THE SOUL FLUTES     TRUST IN ME

A sultry recording of The Jungle Book’s Trust In Me, recorded in 1968 by The Soul Flutes, a studio project that included Herbie Hancock amongst a team of all-star session players and, indeed, flautists. The eponymous album, SOUL FLUTES: TRUST IN ME, is a mellow delight, and the title track floats on a hypnotic groove, drawing you in…

SIOUXIE AND THE BANSHEES     TRUST IN ME

Siouxie and The Banshees certainly heeded the call – their sensuous cover if this Disney classic is quietly astonishing. Taken from their 1987 release THROUGH THE LOOKING GLASS, a David Bowie-inspired collection of bold re-imaginings of songs that had shaken band members' respective worlds during childhood and teenage years. I can do no better than quote the Sounds review at the time: “Whereas once it was about a python getting ready to crush a little boy to death, now it's a harp-laden lullaby of rampant, swirling eroticism". Kaleidoscopically concupiscent.

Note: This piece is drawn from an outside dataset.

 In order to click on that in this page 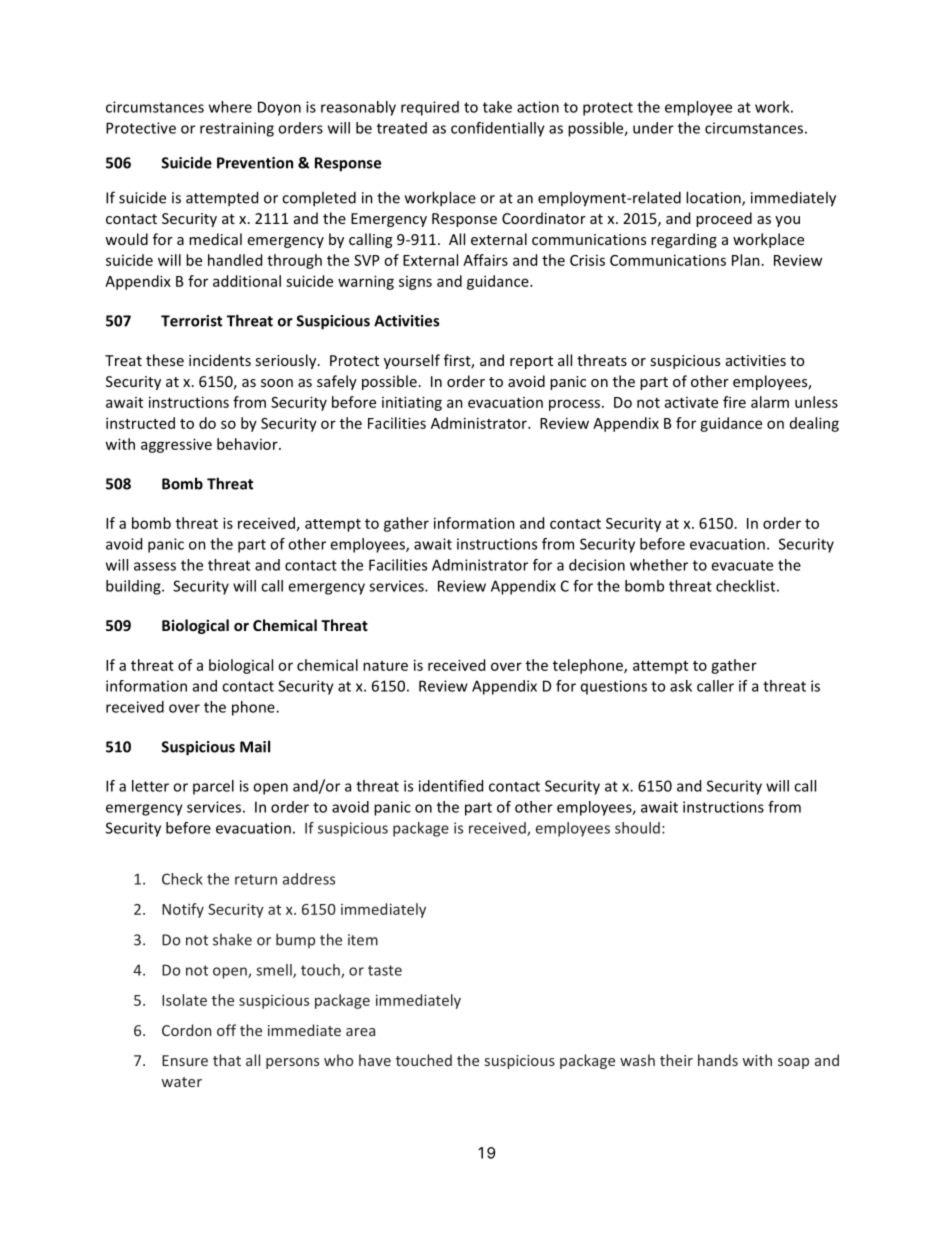, I will do `click(227, 1060)`.
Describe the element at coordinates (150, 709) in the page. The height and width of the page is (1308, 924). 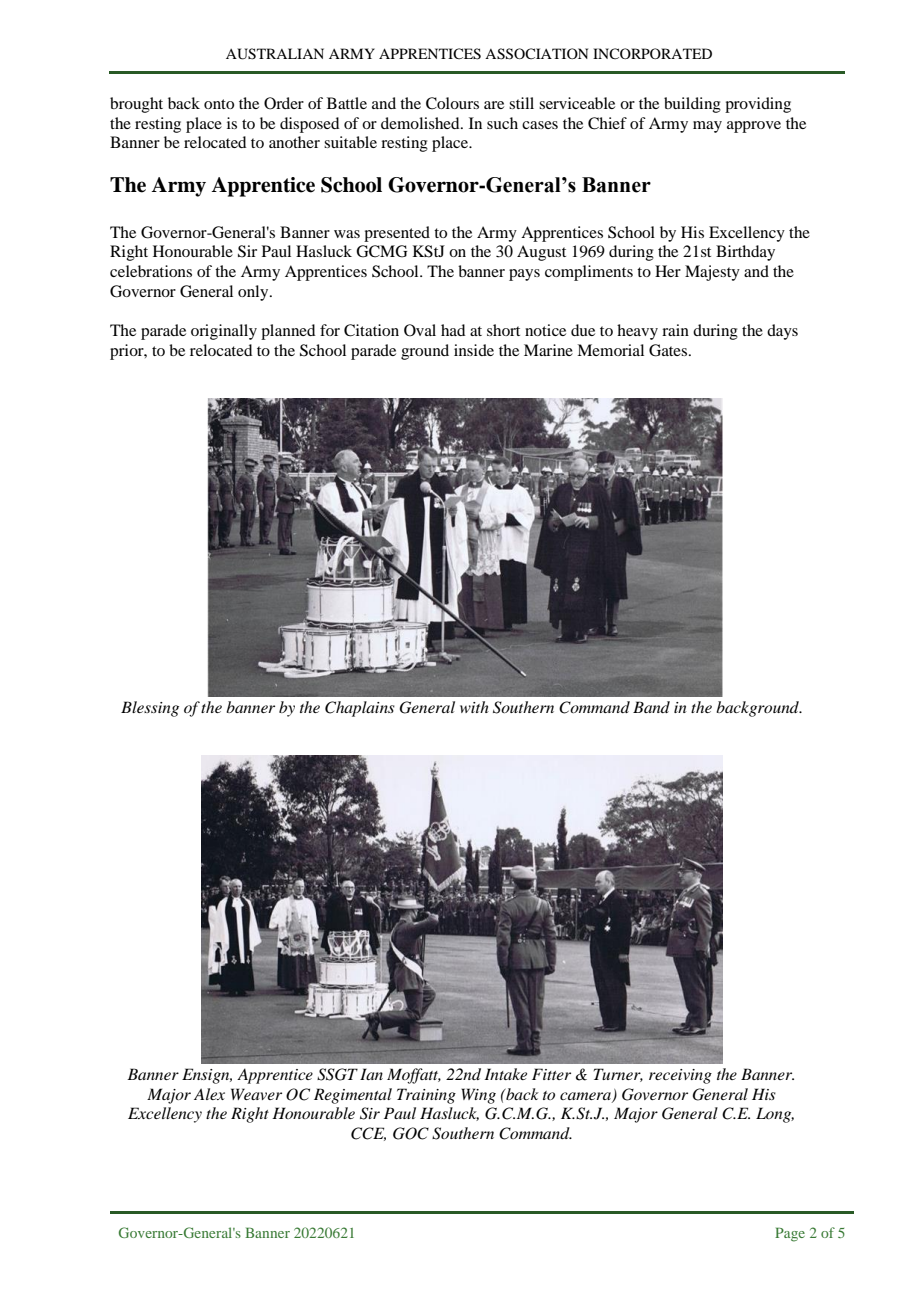
I see `Blessing` at that location.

WOLFGANG DAUNER QUINTET     TAKE OFF YOUR CLOTHES TO FEEL THE SETTING SUN

Wolfgang Dauner, who died earlier this year, was that rarest of things - an internationally renowned German jazz musician. Avowedly experimental – in the late 60s he would do to jazz what Faust would later do to rock music – in 1969 he surprised everyone by turning into a psychedelic-jazz-pop-band and produced an album called THE OIMELS. Apart from the distorted guitar, exotic sounds and other freak-outs so beloved by fans of psychedelic music, they included one primal punky stomper and sitar-drenched lounge freakouts into their set – they even have a go at The Beatles’ A Day In The Life – but the astral Take Off Your Clothes To Feel The Sun is untouchably blissed out. An extraordinary album in every respect.

 THE SUFIS     WAKE UP

The Sufis debut eponymous album, released in 2012, is an album unabashedly in love with PIPER AT THE GATES OF DAWN, although later they would take on dubby soft-rock influences. Wake Up, however, is pure Barrett – playful, whimsical and lysergically curious.